Espaço público: encerramos o Aeródromo (deixando as operações mínimas previstas na Lei) e a Marina de Cascais; fechamos todos os equipamentos municipais (espaços de recreio, museus, bibliotecas, parques fitness); suspendemos todas as obras da câmara em espaço publico; interditámos as praias e fechámos parques de estacionamento.
Educação: Cascais está a distribuir desde ontem 270 refeições por dia às crianças de Jardim Infância e 1º Ciclo, gratuitamente para o escalão A e com um custo reduzido para o B; criámos escolas de retaguarda para acolherem os filhos dos profissionais de serviços especiais.
Mobilidade: ordenámos todas as entradas pelas portas traseiras, cortámos a ocupação em 30%, desinfetamos os autocarros, paragens e estações e defendemos os motoristas; estendemos a gratuitidade dos transportes até fim de maio e a isenção de pagamento de parquímetros por tempo indeterminado; suspendemos as Bicas.

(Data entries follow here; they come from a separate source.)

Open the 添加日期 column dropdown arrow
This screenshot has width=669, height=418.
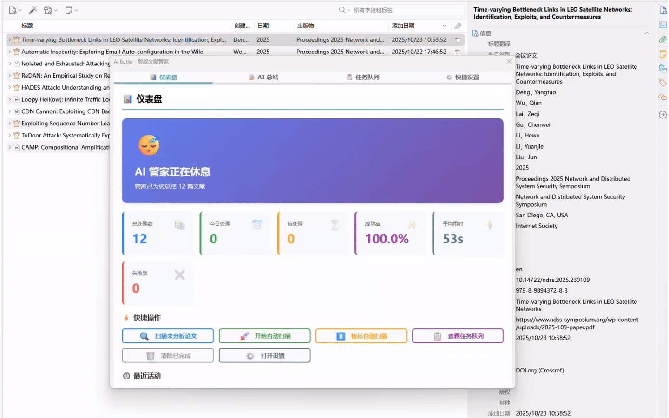click(x=445, y=26)
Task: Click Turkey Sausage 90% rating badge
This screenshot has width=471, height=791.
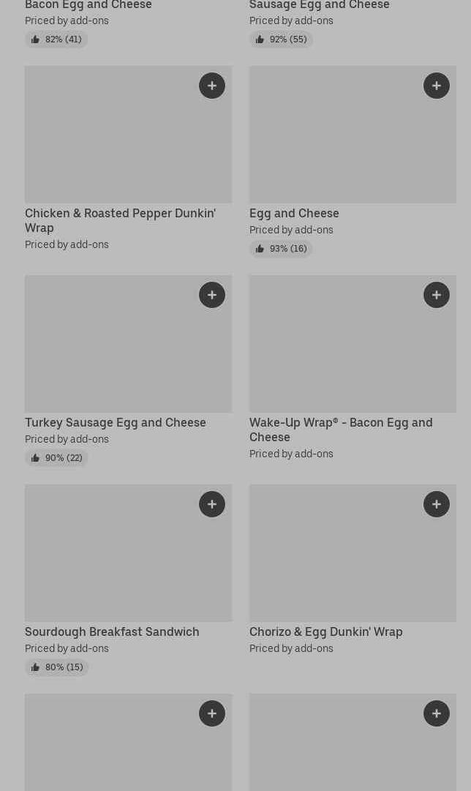Action: pos(56,458)
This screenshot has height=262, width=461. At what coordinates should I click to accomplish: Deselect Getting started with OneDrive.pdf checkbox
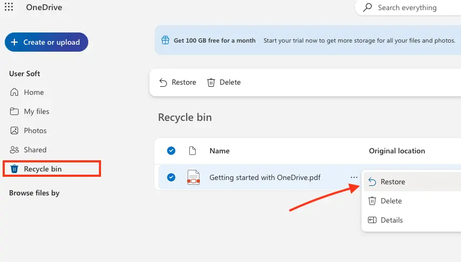[x=171, y=177]
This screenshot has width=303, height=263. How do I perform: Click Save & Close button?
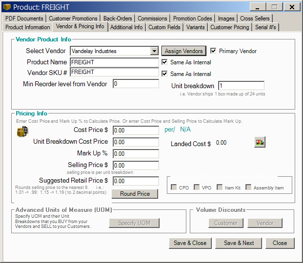coord(190,243)
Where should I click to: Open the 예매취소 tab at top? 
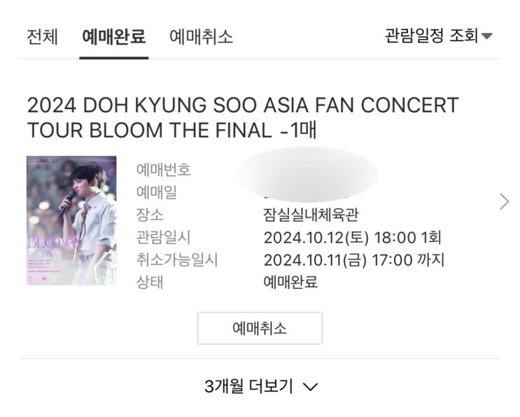coord(201,36)
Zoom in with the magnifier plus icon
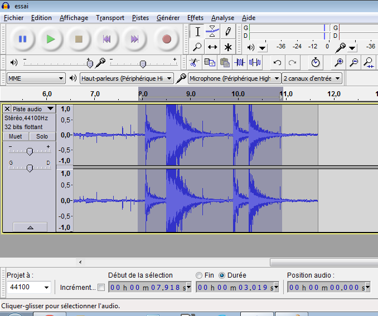The height and width of the screenshot is (316, 378). coord(338,62)
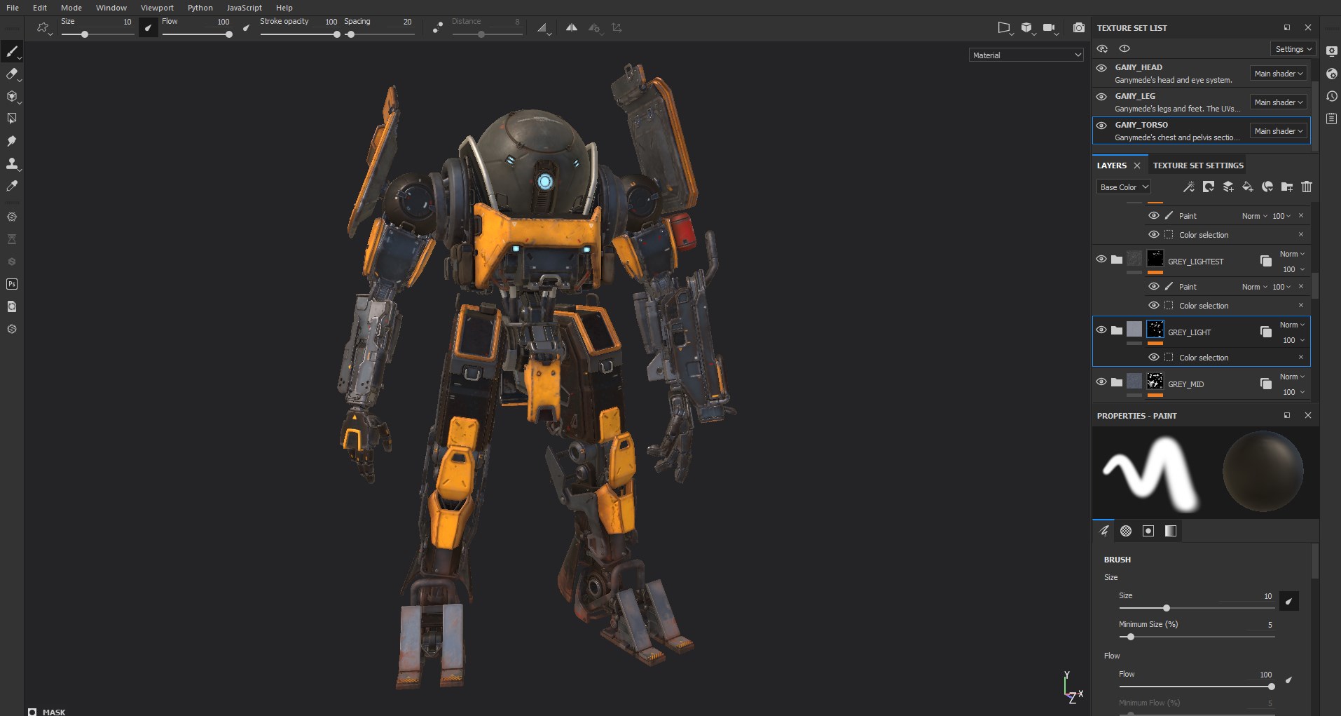Toggle the symmetry icon in top toolbar
1341x716 pixels.
click(x=572, y=28)
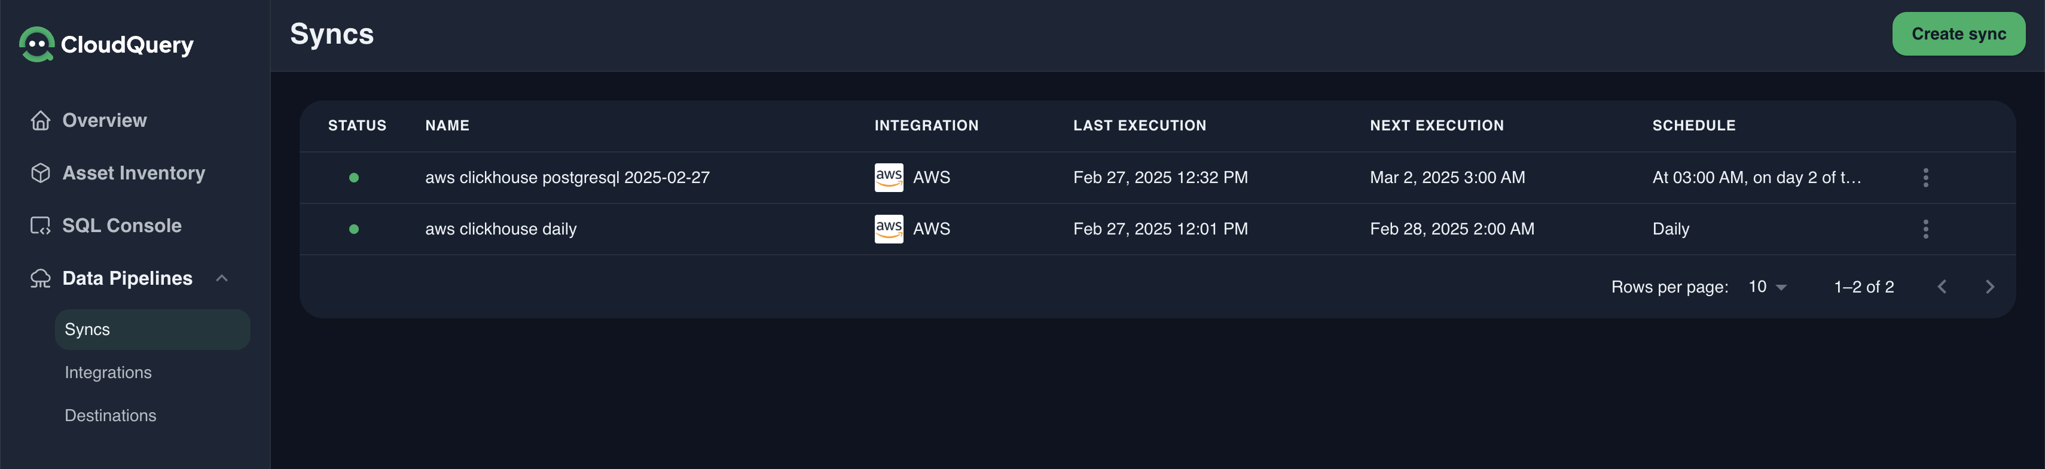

Estímulo económico: isentamos de taxas, por um semestre, os operadores económicos; criámos um fundo de emergência superior a cinco milhões de euros para fazer face às medidas de contingência adotadas e a adotar e que será reforçado sempre que necessário.
Recursos humanos: esmagadora maioria da câmara, mais de dois terços estão em casa, mas a trabalhar continuando a receber 100% do ordenado e 100% do subsídio de refeição, para não agravar problemas sociais; reforço das condições de segurança dos funcionários municipais e aumento de 150% do atendimento online e telefónico.
Turismo: cancelamento de todos os eventos até (pelo menos) dia 15 de abril, mas que provavelmente se irá estender.
Termino este texto como comecei: o povo português é maduro. E, acrescentaria, sábio. Por isso, apelo a que todos os leitores deste meu texto respeitem as recomendações das autoridades. Em Cascais e no país temos todos demonstrado um enorme espírito cívico.
Trate de si, dos seus e dos outros. Vamos vencer porque maior que sejam as dificuldades, a nossa determinação e garra consegue superar. Vamos ganhar porque juntos somos mais fortes.